• WHAT NEEDS TO BE DONE:
Answer these from the text on dental anomalies:
(a) What prevalence of impacted premolars did the present study find?
(b) What prevalence of supernumerary teeth did the study of 2,393 Saudi Arabian children report?
(c) What incidence of impaction did the present study find?

The prevalence of dental anomalies reported in this study was quite high due to a large number of the anomalies of the wisdom teeth which had a prevalence of 36.7%. A high prevalence of congenitally missing and impacted third molar teeth is reported in this study similar to the results reported in earlier studies. The present findings showed that the incidence of impaction was found to be 15.5%, which is higher than the findings of the previous studies (11-13). Afify and Zawawi (1) reported a higher prevalence of impacted teeth (21.2%). In this study, canines were the most commonly impacted teeth, excluding third molars with the prevalence of 3.1%, which is much lower than the studies of Fardi et al. (14) who reported a prevalence of 8.8% in the Greek population. In a similar study, 4898 Saudi patients aged 13 years and older were examined, who showed a prevalence of 3.6% with at least one impacted cuspid (15). Another study that analyzed 1858 patients of the 11-18 year age group presented for orthodontic treatment, revealed 101 cases of impacted canines with a prevalence of 5.43% (16). Aydin et al. (17) and Afify and Zawawi (1) reported an incidence of 3.58% and 3.3% which was in line with the findings of the present study. One limitation to the findings of the present study is that the impactions were not classified as partial or fully impacted and the angulation of impaction was also not taken into consideration. The Japanese have shown to have the lowest frequency as reported in the literature, where the anomaly occurred in only 0.27% of the study population (18). Similar to these findings, study of a large series of full mouth dental radiographs in the USA revealed a figure of 0.92% (19). While Brin et al. (20) in their study of an Israeli population, found a level of 1.5%.
Mandibular canine impaction is rarely seen and there are limited studies revealing its frequency of occurrence. Impacted canines of the mandible are very rare in occurrence. In the study by Shah et al. (11), 8 unerupted mandibular canines were found in 7886 individuals, and in another study only 11 impacted mandibular canines were found in 5000 individuals, resulting in an incidence of 0.10% (12). Very few studies have been done regarding impacted premolars. It has been concluded from these studies that premolar impaction is rare, with the prevalence ranging from 2.1-2.7% (13,19,21). The results of the present study are however lower, with a prevalence of 1.0%. To determine the actual prevalence of tooth impaction, a representative and randomized sample of the general population is required. Here, radiographic examination from specific populations seems to be the most common practical approach, which will inevitably involve the risk of bias in the data analysis.
Supernumerary teeth are a frequent finding in dental practice. Supernumerary teeth or hyperdontia describes an excess in tooth number. The prevalence of hyperdontia is reported to lie between 1-3% in permanent dentition and is rarely seen in the primary dentition. The aetiology is unknown, and several theories have been suggested. The prevalence of 1.2% of supernumerary impacted teeth as reported in the present study falls within the range of 0.1-3.8% as reported earlier (14,22). Bäckman and Wahlin (22) found 14 cases with one supernumerary tooth in a study in the Caucasian population. They also noted that the majority of the supernumerary teeth were mesiodens, similar to the present study. Another study of 2,393 Saudi Arabian children found the prevalence of supernumerary tooth to be 0.5% (9). The prevalence of supernumerary teeth in the western region of Saudi Arabia was reported to be 0.3% (1). Most supernumerary teeth are impacted and asymptomatic and diagnosed incidentally during radiographic examinations. Panoramic radiograph is thus essential for the early detection of supernumerary teeth. However, clinical complications are not uncommon in patients with supernumerary teeth. Tooth displacement and failure of eruption are the most frequently seen complications (23).

• AVAILABLE DATA:

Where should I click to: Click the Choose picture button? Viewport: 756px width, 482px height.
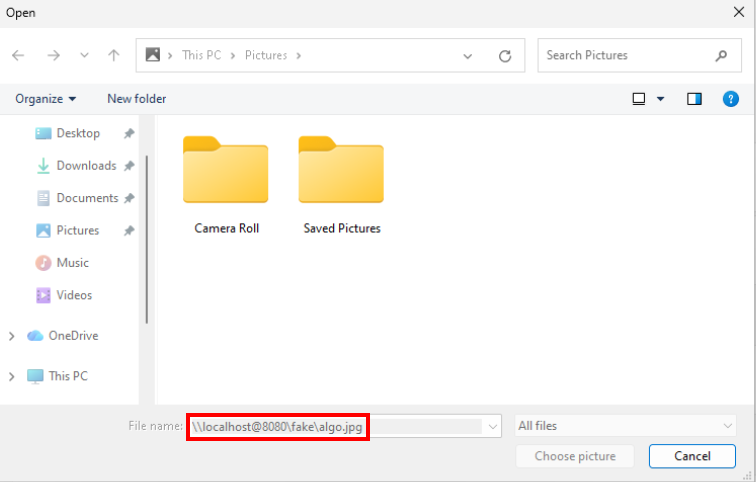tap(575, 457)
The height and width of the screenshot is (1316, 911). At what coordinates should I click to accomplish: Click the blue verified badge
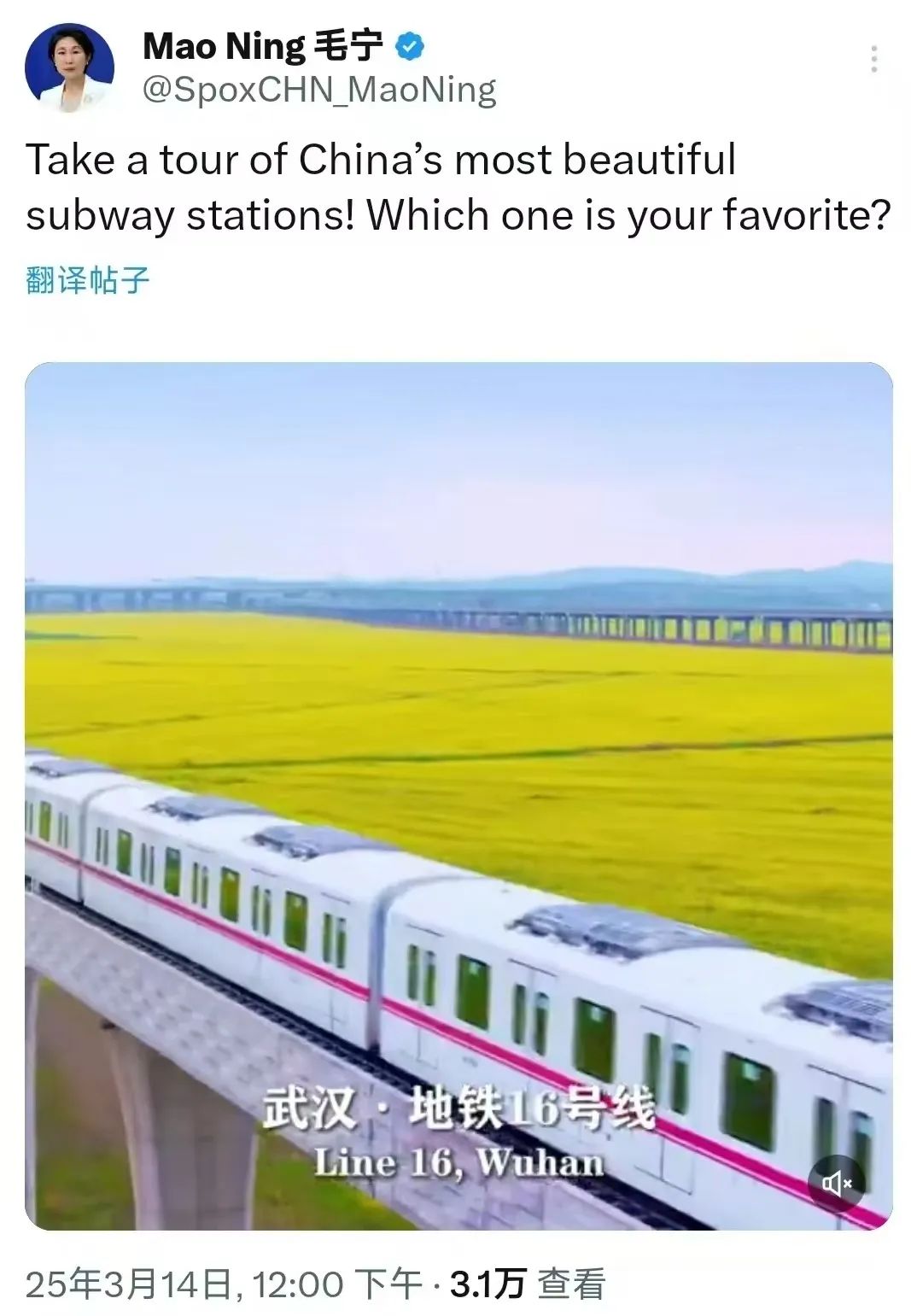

• WRITTEN ANSWER:
(a) 1.0%
(b) 0.5%
(c) 15.5%